• **Data in this exercise**
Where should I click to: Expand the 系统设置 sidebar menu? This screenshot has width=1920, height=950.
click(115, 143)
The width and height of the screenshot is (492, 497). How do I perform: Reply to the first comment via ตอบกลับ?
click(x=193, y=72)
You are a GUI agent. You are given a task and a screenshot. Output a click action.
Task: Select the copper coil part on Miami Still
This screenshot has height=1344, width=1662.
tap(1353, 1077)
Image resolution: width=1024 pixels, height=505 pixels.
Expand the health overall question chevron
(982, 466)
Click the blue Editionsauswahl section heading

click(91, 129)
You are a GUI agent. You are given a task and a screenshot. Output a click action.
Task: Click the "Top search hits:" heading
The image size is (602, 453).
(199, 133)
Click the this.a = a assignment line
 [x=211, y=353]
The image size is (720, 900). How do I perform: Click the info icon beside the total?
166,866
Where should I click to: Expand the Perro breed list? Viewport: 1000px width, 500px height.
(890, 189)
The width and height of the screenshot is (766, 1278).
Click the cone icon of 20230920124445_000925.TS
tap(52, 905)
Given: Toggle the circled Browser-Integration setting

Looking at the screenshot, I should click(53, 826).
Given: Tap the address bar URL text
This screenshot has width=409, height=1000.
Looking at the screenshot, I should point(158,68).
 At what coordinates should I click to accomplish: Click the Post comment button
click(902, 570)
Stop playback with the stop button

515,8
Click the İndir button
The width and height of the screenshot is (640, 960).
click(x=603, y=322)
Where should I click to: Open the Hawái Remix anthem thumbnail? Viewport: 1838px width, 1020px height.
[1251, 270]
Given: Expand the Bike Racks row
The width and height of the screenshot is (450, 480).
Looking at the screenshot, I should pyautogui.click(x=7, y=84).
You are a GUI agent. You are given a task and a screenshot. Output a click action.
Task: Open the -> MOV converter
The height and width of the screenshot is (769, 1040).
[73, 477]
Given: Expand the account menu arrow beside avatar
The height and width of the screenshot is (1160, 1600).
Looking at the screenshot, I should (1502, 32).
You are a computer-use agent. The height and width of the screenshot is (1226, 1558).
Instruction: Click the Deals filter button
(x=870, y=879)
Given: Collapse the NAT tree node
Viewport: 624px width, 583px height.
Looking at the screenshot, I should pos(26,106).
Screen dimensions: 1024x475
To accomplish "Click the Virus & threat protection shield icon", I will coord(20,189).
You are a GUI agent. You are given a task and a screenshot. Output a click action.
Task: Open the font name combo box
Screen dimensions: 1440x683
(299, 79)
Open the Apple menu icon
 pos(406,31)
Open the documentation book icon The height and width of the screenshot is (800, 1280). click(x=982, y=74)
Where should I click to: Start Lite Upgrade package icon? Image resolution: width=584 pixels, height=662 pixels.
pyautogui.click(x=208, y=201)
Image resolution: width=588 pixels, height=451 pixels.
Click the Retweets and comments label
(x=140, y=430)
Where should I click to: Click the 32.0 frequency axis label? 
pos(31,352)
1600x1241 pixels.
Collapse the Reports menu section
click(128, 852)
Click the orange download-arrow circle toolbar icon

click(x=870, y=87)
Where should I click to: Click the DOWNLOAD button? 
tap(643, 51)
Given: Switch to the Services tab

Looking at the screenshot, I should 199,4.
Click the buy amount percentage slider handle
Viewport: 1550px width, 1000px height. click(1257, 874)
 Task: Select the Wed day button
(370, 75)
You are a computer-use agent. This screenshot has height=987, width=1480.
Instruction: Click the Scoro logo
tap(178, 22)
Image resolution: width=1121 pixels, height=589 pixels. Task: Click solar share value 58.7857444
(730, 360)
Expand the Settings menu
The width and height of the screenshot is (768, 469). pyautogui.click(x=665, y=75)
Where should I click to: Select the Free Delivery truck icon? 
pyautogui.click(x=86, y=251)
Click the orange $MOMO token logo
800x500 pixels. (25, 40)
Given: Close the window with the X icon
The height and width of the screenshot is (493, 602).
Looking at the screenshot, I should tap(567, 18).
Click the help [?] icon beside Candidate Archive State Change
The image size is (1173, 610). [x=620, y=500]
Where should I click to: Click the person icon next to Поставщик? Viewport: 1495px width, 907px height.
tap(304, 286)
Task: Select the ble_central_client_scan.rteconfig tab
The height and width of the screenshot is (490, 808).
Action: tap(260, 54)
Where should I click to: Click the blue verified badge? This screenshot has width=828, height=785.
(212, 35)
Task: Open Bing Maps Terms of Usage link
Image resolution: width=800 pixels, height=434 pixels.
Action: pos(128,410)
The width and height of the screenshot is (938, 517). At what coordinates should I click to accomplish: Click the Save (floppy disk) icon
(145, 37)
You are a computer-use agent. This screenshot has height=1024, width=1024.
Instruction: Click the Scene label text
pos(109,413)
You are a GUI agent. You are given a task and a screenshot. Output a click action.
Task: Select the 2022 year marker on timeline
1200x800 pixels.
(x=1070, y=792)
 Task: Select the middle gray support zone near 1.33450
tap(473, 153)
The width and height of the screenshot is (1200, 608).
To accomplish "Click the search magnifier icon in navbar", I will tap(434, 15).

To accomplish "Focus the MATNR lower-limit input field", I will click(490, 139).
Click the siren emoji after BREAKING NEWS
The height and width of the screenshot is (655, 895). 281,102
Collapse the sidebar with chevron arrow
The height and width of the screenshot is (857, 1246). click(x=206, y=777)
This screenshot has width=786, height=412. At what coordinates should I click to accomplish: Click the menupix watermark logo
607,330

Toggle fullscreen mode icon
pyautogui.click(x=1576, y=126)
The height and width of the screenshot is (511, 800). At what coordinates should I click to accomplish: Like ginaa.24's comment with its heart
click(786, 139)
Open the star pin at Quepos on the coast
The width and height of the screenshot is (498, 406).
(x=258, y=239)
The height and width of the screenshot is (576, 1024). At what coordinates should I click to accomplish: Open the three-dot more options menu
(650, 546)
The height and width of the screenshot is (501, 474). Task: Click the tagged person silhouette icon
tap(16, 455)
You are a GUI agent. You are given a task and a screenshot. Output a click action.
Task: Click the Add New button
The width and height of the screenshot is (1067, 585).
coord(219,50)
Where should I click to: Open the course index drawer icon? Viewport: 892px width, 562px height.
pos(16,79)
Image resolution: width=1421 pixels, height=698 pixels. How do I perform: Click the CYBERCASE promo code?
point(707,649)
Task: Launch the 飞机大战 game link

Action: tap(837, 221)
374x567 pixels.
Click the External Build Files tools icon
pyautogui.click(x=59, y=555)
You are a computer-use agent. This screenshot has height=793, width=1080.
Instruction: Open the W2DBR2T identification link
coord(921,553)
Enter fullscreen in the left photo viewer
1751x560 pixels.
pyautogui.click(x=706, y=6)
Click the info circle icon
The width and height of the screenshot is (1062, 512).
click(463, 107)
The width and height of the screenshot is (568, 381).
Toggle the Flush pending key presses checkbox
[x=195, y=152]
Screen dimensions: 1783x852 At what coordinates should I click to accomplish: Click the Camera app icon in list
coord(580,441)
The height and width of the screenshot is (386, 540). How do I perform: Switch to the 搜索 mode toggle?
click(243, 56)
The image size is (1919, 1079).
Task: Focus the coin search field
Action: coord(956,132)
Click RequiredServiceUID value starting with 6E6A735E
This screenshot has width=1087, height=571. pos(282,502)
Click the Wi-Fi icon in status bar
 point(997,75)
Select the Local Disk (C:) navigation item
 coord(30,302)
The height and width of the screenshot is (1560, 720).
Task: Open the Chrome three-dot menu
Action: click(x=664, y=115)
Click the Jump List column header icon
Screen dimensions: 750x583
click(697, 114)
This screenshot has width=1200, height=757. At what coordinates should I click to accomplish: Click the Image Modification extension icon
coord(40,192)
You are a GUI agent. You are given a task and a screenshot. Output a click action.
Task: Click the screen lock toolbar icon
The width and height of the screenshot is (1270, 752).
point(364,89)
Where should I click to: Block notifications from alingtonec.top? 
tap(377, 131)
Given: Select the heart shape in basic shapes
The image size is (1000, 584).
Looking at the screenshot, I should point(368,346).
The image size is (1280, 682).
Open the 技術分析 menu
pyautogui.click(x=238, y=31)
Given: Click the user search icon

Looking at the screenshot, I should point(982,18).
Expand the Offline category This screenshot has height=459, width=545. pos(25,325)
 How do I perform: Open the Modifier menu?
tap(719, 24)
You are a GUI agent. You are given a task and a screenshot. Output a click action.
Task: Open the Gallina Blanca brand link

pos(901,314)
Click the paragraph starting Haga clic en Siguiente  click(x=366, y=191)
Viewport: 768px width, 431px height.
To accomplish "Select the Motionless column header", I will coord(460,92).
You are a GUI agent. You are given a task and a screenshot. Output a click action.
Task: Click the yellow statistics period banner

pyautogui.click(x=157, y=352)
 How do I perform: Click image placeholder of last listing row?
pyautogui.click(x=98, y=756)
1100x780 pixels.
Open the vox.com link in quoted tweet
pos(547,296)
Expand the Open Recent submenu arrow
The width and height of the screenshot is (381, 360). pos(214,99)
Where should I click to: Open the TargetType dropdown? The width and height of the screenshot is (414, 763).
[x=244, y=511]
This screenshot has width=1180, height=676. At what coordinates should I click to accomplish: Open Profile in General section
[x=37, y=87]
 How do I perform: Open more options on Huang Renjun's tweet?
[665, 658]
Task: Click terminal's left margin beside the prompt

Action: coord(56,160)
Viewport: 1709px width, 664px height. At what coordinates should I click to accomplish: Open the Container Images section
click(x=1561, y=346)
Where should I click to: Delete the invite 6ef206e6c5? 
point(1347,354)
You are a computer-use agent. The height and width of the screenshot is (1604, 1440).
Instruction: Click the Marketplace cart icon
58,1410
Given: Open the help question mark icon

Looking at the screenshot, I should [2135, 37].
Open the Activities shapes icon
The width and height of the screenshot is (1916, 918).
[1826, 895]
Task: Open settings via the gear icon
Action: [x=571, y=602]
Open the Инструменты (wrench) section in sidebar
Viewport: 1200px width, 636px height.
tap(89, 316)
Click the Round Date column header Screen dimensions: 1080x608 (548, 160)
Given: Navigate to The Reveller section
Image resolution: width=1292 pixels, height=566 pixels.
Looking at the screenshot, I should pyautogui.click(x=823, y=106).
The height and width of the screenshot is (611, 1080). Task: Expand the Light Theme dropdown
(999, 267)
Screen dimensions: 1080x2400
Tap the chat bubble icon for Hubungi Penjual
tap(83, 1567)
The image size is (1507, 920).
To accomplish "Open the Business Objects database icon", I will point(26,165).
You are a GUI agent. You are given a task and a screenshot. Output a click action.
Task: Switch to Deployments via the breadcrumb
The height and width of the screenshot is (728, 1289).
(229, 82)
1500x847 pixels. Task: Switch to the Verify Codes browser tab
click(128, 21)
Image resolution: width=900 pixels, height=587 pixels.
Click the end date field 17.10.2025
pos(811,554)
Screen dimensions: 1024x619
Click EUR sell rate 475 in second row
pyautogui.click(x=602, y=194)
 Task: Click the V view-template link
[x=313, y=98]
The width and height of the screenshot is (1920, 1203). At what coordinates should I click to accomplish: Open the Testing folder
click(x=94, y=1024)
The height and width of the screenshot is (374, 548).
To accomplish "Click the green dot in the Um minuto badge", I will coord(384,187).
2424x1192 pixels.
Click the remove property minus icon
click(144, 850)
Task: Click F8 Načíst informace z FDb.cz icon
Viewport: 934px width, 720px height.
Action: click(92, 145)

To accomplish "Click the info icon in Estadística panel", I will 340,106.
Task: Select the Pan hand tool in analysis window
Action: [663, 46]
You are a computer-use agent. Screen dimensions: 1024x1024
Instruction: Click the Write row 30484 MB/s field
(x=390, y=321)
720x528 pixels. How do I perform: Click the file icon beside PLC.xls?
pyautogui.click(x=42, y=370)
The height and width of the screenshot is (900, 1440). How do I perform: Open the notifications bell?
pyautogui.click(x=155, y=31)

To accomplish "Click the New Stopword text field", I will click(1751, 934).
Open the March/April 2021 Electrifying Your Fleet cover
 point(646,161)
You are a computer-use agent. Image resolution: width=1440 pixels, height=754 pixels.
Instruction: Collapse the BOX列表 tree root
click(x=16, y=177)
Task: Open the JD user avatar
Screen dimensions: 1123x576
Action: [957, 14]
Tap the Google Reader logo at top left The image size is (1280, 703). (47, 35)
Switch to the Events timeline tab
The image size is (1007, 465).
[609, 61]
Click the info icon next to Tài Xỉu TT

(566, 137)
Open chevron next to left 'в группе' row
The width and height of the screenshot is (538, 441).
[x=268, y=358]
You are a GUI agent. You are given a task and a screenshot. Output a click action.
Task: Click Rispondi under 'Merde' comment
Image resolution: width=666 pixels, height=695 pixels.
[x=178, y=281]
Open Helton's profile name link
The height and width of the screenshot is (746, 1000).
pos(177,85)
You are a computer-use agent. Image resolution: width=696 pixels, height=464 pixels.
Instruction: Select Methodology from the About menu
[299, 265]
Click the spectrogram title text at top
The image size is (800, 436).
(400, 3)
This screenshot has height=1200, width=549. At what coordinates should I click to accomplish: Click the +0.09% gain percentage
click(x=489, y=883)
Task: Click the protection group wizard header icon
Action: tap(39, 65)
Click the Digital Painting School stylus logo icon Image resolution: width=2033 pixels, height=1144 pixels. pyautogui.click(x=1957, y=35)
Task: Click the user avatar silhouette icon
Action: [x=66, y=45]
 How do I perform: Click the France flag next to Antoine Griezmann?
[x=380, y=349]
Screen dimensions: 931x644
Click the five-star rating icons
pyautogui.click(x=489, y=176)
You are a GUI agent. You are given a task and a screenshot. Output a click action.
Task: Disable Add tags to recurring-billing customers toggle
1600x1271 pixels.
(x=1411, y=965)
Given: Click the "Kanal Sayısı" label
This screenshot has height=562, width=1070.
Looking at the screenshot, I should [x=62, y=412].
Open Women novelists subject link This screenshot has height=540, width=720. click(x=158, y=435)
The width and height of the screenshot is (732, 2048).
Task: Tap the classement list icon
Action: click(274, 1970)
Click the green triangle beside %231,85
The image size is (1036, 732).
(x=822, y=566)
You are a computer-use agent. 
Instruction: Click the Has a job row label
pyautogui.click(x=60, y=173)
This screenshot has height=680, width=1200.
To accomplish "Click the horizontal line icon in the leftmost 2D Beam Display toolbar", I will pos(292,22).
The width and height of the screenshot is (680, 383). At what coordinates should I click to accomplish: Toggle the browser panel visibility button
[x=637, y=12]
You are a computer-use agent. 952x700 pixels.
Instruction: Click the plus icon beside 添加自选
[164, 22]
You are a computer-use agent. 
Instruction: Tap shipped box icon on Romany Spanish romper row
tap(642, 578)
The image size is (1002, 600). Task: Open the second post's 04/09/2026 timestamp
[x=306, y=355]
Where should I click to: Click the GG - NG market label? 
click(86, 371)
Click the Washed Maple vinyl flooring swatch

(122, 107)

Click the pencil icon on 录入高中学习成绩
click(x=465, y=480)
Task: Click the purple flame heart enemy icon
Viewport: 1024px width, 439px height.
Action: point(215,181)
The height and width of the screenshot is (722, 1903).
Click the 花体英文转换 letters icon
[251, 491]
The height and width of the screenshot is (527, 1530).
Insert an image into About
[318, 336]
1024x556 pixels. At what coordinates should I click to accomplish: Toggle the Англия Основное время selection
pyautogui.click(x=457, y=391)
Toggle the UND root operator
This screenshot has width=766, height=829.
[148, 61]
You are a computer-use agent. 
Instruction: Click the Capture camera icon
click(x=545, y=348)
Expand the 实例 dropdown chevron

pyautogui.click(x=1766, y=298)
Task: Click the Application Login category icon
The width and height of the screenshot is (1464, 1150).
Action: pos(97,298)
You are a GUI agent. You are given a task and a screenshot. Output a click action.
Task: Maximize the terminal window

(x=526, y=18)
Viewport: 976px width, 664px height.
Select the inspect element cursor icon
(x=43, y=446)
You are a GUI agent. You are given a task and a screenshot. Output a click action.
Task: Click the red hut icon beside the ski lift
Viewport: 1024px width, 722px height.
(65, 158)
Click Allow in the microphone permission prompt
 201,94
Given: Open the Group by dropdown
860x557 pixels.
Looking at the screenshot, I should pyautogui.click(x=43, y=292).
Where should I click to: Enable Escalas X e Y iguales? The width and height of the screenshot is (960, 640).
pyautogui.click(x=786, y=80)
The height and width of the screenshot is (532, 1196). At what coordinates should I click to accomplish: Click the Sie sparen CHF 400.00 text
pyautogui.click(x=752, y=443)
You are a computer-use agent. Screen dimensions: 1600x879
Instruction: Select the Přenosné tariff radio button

• **Problem**
In the entries above, find each line with the word "name" and return it.

• **Written solution**
Task: Open the font name combo box
Open Helton's profile name link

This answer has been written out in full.